Source: here.
Upon the great snake shesha sleeps the great god viShNu, even as the the kalpa wears out. He stirs only when the waters rise and threaten to sink the world plane. This shesha is time and hence he is called ananta. Thus, when viShNu sleeps on the coils of the great world snake he is experiencing the cyclic passage of time.
Once the great god vAyu and the world snake ananta had a contest of strength. shesha wound around the mount meru around which the world revolves and vAyu was supposed to dislodge the snake from the great mountain. The efforts of mAtarishvan to dislodge the great snake proved futile for a long time eventhough the world shook with his terrible gusts. Then in fury he uprooted the mount meru snake and all and hurled the mountain with great ferocity. Under the impact of vAyu’s blow, meru shattered and ananta lost his grip and surrendered. With meru shattered the world shook and had no axis. The deva viShNu then stabilized the shattered meru it with his foot.
Versions of this tale are persistantly narrated in the local puraNas associated with viShNu shrines and also the garuDa purANa. This is remarkable example of the fact of precession being preserved in the language of myth. viShNu is a predominantly precessional deity. All his five early incarnations contain the precessional motifs that were uncovered by Santillana and von Dechend in The Hamlet’s Mill.

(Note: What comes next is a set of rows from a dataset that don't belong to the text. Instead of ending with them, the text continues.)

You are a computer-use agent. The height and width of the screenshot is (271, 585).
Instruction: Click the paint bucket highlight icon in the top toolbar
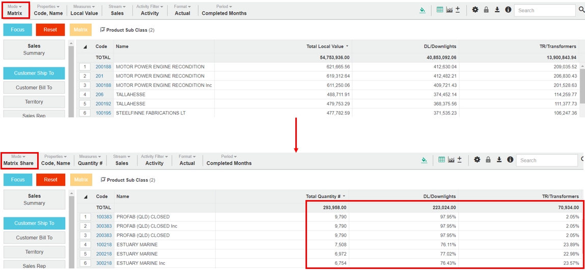tap(422, 10)
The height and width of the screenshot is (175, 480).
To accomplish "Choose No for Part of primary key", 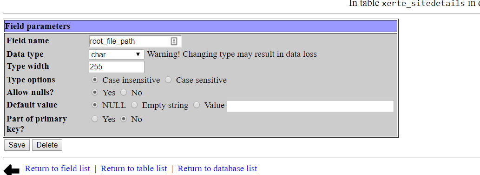I will click(123, 119).
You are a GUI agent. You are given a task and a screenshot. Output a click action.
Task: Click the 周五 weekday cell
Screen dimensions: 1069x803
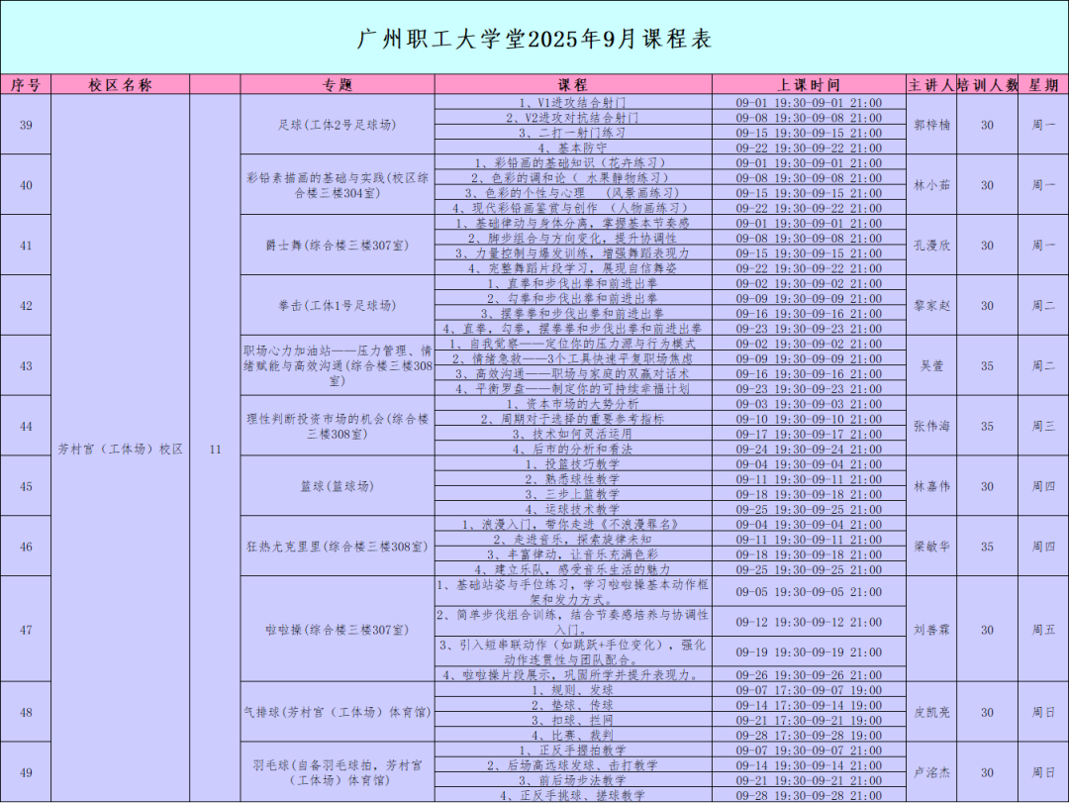click(x=1043, y=629)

1) matsya. The deluge represents the sinking of the old equinoctical constellations below the equatorial plane- that is sinking of the world plane below water. It is revived by the viShNu as the fish which provides the new world axis in the form of its immense horn.

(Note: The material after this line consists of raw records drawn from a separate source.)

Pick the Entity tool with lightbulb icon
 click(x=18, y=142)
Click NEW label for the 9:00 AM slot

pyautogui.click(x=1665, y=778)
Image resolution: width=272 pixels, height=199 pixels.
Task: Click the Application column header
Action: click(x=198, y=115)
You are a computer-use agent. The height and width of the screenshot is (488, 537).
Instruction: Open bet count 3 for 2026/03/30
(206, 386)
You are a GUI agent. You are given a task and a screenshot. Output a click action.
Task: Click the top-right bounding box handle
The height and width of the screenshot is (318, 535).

2) kurma. The meru is used as a churning rod by the devas and the asuras and the same snake ananta or vAsuki as the churning rope. The rod meru, is the classic world axis of Hindu myth and the snake is the cyclic time. The great rod slips, much to the consternation of the devas, when viShNu assuming the form of a turtle stabilizes the meru mountain and allows the cosmic churn to continue. This again represents the slipping of the axis by precession.
3) varAha. The world plane sinks again below water (that is the equinoctical plane sinking due to precession) and is restored by viShNu as varAha. The boar brings back a new equinoctical plane.

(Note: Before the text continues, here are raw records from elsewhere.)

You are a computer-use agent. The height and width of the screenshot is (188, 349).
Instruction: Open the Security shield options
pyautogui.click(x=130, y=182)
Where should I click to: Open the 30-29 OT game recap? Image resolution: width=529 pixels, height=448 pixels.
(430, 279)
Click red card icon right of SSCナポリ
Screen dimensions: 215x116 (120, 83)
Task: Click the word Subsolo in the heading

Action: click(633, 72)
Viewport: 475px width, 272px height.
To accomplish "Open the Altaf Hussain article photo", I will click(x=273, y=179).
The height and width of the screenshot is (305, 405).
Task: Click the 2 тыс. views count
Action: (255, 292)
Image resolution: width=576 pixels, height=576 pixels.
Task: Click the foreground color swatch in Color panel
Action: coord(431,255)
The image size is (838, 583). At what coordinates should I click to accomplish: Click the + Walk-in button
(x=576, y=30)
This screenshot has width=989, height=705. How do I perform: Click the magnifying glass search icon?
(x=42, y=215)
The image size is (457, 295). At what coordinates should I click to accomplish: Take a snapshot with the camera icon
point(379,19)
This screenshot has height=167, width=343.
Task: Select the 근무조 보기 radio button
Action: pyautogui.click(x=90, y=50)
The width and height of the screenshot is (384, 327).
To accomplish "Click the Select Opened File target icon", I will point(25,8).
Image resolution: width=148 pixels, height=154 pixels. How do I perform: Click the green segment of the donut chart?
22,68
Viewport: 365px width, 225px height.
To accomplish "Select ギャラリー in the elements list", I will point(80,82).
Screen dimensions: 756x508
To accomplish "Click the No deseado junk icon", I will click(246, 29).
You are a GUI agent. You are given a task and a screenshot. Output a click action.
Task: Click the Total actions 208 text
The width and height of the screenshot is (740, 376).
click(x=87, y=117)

4) nR^isiMha. The world axis is called the skambha, as praised in the great hymn of the atharvans. nR^isiMha emerges from the shattered pillar at the end of the kalpa. It occurs at the twilight zone (neither day nor night) between the inner and outer zones of the palace of hiraNyakashipu (neither in nor out). This again represents the loss of the world axis (the pillar) and the transitional zone between two equinoctical constellation during precession.
5) vAmana. Here viShNu with the 3 steps secures the 3 scaffolds with which the ancients concieved the world axis: 1) the zenith segment 2) the nadir segment and 3) the zone formed by the tilt in the axis- the celestial tropics.
Thus, the snake shesha coiled around meru represents the path of cyclic time around the around the world axis, and the shaking of the axis by vAyu the precessional shifts of the axis. Likewise the Hindu mythic image of vAsuki supporting the earth is a symbolic representation of the cyclic time around the world axis.
The language of myth has indeed preserved one of the most primal astronomical discoveries of the ancient humans and Hindus verily retain the most vivid memories of it. It is, hence, not surprising that the Vedic astronomers were able to carry out successful calendrical reform stretching from punarvasu in the hazy past to bharaNi-ashvayuja in the late vedic period. In face of this it is certain that those Indologists who doubt the antiquity of the Vedic texts are afflicted by an incurable mental ailment.